Call Center Manager's Guide to Service Level Agreements

Measuring the Service Level (SL) of your organization can help you make informed decisions regarding your workforce and the company. Call center managers lean on this data to guide their internal processes, drive revenue, and empower teams to work together towards common goals and objectives.

Brands that maintain a level of standardization generally have healthier customer satisfaction than those who don’t. These companies use a Service Level Agreement (SLA) to keep their agents on track with workflow alignment, more productivity, and improved service quality benchmarks.

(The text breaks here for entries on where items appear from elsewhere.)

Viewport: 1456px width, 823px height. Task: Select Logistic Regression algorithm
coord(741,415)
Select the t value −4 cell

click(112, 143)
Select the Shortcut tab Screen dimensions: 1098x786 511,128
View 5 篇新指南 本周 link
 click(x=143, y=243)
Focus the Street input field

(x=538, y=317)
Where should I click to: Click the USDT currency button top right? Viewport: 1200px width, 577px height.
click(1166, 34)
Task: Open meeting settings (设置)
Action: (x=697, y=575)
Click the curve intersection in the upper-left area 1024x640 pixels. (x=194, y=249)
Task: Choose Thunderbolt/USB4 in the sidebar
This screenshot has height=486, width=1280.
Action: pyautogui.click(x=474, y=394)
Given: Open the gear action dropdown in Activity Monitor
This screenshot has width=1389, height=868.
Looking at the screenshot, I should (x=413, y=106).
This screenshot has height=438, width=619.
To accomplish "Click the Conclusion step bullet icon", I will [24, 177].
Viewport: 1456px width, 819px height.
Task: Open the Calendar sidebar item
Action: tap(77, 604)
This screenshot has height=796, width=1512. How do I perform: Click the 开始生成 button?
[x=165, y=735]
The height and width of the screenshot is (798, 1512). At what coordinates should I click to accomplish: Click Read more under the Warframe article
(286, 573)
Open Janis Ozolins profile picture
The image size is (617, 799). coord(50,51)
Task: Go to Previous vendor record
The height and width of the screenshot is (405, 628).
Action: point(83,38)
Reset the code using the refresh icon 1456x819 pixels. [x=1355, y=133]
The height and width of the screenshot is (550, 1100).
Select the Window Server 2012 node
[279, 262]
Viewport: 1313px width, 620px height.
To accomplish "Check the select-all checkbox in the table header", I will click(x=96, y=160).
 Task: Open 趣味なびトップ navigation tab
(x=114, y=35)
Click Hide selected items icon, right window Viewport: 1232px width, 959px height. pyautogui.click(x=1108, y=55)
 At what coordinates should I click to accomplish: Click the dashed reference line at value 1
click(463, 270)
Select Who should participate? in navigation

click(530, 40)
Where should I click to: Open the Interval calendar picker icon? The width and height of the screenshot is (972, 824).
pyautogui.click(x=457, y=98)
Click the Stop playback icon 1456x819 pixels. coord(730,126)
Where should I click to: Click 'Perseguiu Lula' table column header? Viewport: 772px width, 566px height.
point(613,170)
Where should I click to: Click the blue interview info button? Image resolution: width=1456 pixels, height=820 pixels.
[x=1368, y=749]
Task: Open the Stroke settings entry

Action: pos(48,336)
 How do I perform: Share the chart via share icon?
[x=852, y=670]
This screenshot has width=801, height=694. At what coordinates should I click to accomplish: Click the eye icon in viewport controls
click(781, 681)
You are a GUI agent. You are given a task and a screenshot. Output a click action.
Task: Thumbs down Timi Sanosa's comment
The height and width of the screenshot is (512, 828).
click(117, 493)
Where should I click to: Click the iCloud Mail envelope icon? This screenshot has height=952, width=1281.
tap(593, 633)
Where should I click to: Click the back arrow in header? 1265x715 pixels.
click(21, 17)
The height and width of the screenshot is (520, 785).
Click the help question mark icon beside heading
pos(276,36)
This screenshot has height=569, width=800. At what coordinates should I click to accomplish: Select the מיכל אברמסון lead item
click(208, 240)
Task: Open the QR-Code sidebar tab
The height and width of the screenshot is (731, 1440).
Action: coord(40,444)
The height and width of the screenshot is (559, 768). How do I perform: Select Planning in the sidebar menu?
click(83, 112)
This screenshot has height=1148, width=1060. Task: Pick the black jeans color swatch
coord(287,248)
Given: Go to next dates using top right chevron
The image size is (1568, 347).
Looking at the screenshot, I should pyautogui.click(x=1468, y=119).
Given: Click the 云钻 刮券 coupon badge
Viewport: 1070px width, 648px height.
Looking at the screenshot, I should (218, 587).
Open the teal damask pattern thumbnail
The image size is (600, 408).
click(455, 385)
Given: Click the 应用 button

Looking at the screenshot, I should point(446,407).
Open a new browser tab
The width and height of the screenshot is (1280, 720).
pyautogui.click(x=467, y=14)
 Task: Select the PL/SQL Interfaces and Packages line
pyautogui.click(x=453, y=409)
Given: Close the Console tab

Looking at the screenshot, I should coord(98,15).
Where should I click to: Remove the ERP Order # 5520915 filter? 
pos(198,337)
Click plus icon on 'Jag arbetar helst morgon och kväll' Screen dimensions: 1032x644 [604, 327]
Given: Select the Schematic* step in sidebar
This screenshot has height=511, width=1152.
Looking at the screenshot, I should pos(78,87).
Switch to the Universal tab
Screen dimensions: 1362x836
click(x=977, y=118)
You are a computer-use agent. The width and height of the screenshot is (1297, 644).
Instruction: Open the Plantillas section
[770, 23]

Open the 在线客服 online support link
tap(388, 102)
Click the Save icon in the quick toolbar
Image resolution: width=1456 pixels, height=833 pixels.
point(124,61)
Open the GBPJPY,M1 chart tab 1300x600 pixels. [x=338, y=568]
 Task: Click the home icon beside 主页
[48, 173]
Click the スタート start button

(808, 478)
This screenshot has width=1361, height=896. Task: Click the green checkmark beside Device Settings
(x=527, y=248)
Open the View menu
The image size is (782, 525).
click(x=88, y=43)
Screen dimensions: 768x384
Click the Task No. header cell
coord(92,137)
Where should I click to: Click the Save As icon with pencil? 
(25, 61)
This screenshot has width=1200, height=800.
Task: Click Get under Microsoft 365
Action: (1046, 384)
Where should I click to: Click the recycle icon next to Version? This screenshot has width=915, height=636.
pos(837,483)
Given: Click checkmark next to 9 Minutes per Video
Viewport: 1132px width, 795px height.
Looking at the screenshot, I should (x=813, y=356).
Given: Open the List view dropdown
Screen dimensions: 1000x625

High-performing teams use these agreements as a standard form of operation and communication - promising to provide their customers with a level of service that keeps them happy and satisfied. In this post, we’ll go over everything you need to know about SLAs and why they need a place in your call center infrastructure.

What’s a Service Level Agreement?

At its most basic form, a Service Level Agreement is a written contract between two parties that vocalize what one must provide the other. In the call center space, SL is typically a provider agreeing to provide accessibility to its customers.

It’s the call center manager’s responsibility to draft an agreement that drives customer satisfaction and ROI. An SLA is like a reference sheet for both parties - something everyone has visibility into for monitoring deliverables.

Holding parties accountable is a big reason why companies are using SLAs internally as well. The messaging needs to be clear and including your agents in the conversation can help you determine the Service Level used since they’re the ones who make it happen.